====== Extract to read

Any alignment. Well, Chaotic Good would be hard to justify but strictly speaking an individual having some idiocentric reason not to let go of a particular object is outside of the alignment system.

Now what that person is willing to do to keep it might be based on alignment. Chaotic types will be moved by personal appeals, as in good types will be moved by the plight of others while evil types would be moved by personal benefit. Lawful types will be moved by societal gains or losses. And of course, neutrals are a compromise between the two.

And if no argument would sway them, that would be an insanity. Again, outside of alignment considerations.


I would think they would have to be some kind of lawful since they basically have the "follow the rules no matter what happens" mindset


LN. The guardian is following his duty and is unswayed by outside events. Because people will die, does not make the guardian evil. It is simply not its concern.


Could be any.

First, one specific instance of behavior is not enough to determine alignment.

Secondly, sacred implies that the guardian believes it is important to be kept, and they could, for instance, believe that is more good to preserve it than it would be to save people. In a magical world, they could even be right.

Depending on the circumstances, that particular behavior would most likely be lawful and neutral, but I could come up with scenarios where it would be any good, evil, lawful or chaotic.


Sounds lawful neutral to me.


Lawful "Not Nice" is still Neutral. In order to be Lawful Evil you have to be Lawful "Actively Cruel."


Lawful Neutral.

Lawful, because of their duty of keeping anyone from using it.

Neutral, because they do not care about for what purpose this object would be used for.

============
====== Supplied records

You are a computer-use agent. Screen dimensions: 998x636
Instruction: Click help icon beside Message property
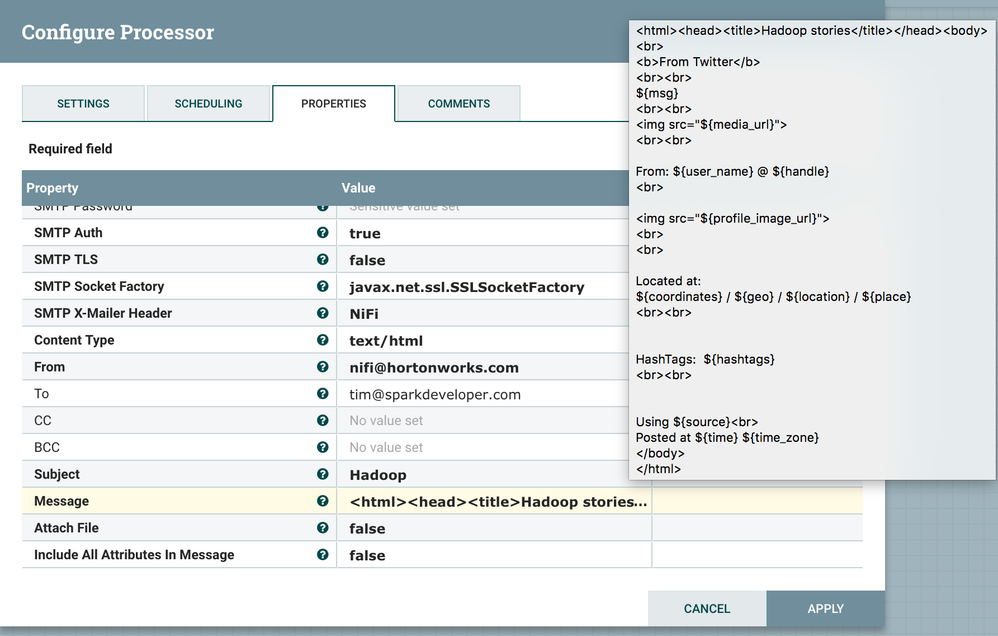point(322,501)
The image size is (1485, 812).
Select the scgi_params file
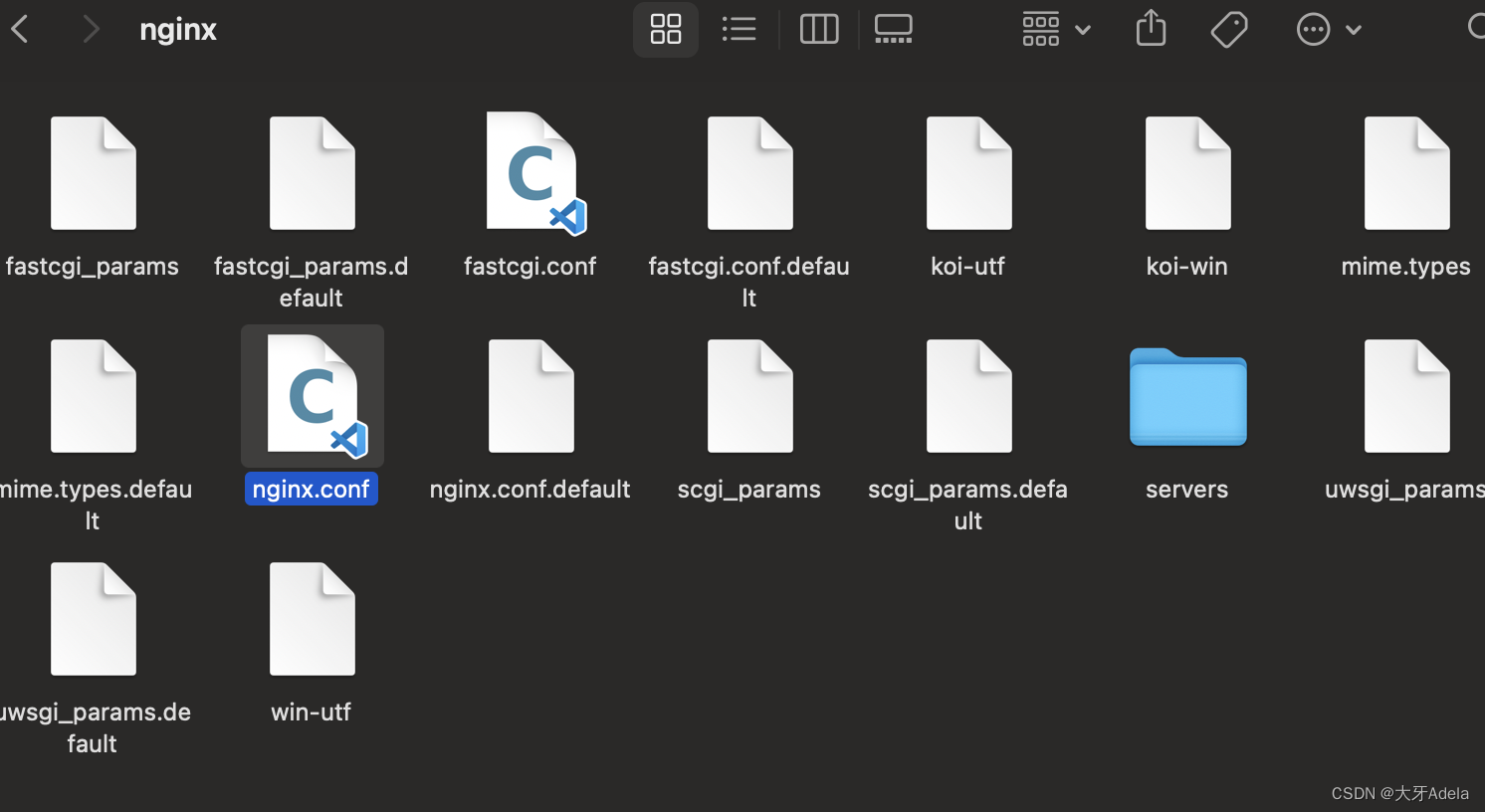coord(749,395)
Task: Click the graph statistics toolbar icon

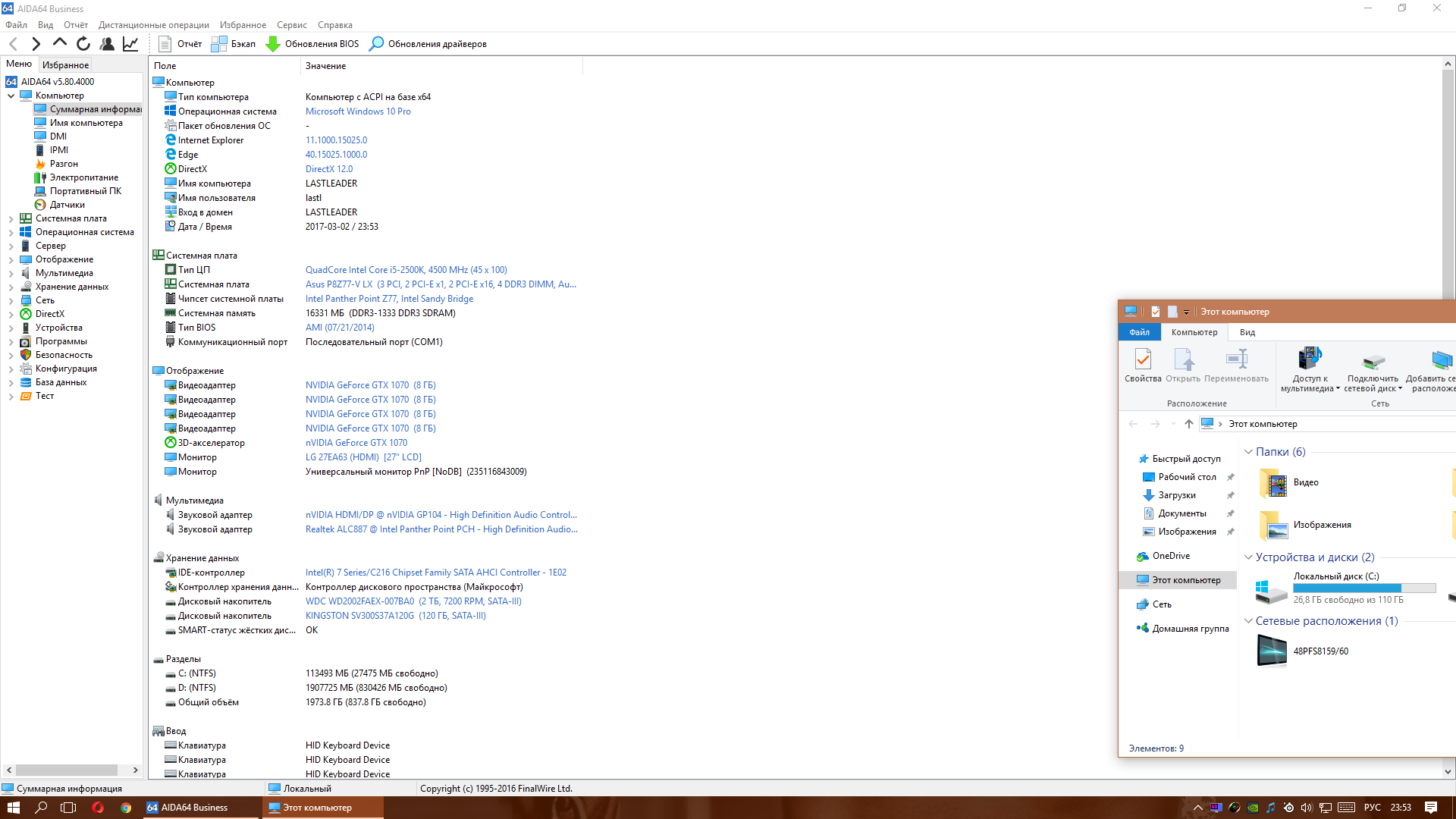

============

## Task to carry out
In the alignment discussion, what moves lawful types?

## Exercise response
Societal gains or losses.